**Problem requirements**
Which lines in the records below contain the word "first"? Pull out each one.

**Materials provided**
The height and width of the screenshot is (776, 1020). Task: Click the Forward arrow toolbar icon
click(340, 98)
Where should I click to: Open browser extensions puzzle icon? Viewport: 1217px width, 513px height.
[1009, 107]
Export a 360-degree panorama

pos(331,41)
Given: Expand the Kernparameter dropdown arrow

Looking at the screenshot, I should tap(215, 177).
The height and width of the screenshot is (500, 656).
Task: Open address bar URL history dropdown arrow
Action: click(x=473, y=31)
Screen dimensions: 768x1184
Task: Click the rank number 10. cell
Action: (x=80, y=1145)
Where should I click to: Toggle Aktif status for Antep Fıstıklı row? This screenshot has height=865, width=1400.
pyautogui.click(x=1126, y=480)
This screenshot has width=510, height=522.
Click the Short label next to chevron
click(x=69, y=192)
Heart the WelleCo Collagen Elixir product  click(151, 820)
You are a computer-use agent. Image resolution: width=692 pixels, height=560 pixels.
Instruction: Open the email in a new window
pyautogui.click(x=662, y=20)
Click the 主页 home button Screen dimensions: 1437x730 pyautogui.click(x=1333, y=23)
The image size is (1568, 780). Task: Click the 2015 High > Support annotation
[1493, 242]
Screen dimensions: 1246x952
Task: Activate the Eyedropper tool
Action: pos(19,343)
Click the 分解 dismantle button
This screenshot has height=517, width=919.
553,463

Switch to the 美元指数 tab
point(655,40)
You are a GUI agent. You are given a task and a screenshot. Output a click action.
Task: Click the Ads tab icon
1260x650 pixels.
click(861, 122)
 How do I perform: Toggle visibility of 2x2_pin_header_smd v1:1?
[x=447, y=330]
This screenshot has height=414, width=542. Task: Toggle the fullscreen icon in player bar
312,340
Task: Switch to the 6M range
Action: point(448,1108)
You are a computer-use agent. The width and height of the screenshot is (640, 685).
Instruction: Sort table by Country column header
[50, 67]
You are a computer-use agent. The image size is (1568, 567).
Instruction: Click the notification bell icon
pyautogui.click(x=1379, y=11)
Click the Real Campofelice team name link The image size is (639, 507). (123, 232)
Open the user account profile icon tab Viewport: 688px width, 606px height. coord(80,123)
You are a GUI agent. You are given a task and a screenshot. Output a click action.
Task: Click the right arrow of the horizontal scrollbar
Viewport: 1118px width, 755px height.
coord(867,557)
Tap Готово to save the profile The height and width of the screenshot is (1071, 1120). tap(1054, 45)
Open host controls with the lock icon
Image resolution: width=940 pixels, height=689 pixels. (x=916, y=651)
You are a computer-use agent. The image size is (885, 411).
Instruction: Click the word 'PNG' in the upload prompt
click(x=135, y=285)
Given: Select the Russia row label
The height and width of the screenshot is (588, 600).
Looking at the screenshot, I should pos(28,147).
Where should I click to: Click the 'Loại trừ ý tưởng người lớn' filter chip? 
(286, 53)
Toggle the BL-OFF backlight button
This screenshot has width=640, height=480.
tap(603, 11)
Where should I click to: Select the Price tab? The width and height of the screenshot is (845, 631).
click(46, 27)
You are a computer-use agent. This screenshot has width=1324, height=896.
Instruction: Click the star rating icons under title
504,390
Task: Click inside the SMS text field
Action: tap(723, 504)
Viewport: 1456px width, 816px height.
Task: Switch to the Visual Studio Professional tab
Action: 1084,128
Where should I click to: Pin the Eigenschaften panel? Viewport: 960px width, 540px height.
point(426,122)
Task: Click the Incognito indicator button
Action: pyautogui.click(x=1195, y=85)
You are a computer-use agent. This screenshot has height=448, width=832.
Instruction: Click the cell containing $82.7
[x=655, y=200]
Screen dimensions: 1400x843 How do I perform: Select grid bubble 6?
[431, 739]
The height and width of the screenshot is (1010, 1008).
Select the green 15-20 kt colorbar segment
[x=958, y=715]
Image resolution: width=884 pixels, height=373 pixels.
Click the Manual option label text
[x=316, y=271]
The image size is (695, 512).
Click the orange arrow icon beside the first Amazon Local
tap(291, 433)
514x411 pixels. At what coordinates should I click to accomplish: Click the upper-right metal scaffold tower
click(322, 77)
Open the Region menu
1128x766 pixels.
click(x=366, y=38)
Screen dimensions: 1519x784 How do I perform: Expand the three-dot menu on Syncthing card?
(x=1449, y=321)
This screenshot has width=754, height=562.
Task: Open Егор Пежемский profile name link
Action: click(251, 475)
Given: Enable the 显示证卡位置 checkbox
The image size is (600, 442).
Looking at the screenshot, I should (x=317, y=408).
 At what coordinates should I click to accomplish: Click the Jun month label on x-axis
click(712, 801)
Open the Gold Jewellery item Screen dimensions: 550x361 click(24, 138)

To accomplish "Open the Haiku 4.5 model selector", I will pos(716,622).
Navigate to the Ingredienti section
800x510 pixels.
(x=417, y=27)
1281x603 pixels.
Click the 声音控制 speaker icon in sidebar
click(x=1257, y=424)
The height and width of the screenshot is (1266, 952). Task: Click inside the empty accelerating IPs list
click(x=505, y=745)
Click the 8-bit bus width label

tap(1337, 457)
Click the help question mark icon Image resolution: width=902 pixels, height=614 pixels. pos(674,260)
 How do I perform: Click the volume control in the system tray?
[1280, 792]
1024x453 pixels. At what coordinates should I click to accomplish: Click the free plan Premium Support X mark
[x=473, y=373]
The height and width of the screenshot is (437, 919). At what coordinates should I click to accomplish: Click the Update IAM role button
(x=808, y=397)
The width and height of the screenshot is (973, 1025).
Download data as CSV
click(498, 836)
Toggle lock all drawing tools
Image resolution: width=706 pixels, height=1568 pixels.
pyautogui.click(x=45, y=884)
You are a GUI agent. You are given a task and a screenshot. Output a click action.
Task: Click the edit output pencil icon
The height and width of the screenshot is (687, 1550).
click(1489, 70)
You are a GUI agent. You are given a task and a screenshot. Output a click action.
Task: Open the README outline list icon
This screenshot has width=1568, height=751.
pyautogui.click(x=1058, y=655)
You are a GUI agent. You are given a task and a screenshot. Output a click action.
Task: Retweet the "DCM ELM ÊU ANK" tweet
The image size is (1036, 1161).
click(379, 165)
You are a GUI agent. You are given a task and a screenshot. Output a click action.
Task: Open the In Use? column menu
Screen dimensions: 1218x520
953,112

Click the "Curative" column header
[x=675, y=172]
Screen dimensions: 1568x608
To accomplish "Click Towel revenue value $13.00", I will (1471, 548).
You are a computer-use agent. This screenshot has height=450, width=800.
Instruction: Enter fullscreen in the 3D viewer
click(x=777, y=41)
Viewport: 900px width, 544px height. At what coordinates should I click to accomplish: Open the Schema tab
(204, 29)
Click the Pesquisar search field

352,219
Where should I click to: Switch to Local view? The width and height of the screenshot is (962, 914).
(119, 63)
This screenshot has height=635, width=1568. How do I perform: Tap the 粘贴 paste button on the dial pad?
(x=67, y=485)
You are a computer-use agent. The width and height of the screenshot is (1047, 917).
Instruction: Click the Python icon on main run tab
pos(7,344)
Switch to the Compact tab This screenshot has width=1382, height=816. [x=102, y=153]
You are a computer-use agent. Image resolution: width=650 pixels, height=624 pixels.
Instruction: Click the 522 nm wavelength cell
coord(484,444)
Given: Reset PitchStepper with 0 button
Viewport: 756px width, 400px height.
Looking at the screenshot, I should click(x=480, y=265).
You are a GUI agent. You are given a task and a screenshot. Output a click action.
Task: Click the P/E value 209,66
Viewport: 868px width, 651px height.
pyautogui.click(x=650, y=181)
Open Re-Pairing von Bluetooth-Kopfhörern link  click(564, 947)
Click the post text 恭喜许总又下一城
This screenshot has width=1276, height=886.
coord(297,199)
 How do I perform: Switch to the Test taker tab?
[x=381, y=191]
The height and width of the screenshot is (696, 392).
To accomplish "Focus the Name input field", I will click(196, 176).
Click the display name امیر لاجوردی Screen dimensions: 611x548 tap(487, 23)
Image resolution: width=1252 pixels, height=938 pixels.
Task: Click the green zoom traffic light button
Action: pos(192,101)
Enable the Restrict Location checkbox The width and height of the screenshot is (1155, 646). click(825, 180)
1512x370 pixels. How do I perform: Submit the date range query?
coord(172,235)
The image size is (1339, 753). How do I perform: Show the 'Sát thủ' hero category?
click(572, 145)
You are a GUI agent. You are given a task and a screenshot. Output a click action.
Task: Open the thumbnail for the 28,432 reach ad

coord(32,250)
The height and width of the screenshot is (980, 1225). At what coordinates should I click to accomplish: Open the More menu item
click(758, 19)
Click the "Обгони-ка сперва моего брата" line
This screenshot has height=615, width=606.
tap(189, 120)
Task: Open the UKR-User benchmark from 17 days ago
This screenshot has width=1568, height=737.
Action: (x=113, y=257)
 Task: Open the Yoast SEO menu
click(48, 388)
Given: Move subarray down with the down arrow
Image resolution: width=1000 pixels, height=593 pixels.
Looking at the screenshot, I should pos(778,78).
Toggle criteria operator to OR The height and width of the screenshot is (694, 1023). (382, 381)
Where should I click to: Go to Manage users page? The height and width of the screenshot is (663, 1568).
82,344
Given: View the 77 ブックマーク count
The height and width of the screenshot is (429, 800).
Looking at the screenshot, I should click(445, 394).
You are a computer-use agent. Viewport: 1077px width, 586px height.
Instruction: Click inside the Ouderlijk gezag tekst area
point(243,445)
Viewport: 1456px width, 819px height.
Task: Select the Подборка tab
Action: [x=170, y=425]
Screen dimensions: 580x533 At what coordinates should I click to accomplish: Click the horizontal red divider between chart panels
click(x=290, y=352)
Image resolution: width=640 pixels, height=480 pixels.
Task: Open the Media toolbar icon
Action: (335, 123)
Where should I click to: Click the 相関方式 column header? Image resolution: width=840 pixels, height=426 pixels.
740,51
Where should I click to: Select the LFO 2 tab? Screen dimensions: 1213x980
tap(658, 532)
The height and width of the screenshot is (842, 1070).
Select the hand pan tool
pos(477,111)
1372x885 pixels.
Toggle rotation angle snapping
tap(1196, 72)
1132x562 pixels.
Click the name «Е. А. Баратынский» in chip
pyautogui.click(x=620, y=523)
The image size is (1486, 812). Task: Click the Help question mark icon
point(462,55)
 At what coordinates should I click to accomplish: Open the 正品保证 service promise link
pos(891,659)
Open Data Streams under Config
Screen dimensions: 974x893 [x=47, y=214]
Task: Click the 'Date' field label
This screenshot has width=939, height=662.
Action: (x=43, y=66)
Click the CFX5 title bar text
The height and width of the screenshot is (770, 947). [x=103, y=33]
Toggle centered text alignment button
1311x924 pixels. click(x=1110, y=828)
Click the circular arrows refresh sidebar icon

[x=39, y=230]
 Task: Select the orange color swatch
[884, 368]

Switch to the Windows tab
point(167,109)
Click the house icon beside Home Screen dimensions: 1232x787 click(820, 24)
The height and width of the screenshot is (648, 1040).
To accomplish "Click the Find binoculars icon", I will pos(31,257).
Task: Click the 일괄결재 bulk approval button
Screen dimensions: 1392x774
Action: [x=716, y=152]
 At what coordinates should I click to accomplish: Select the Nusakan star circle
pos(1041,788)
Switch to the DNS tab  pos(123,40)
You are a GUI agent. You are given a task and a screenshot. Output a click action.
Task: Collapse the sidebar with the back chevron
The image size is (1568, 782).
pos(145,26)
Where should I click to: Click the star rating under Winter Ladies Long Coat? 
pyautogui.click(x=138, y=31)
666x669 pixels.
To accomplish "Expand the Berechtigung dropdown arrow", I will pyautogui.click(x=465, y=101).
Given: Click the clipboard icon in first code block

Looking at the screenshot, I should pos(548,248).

**The output**
Click the orange arrow icon beside the first Amazon Local
Given: Click the clipboard icon in first code block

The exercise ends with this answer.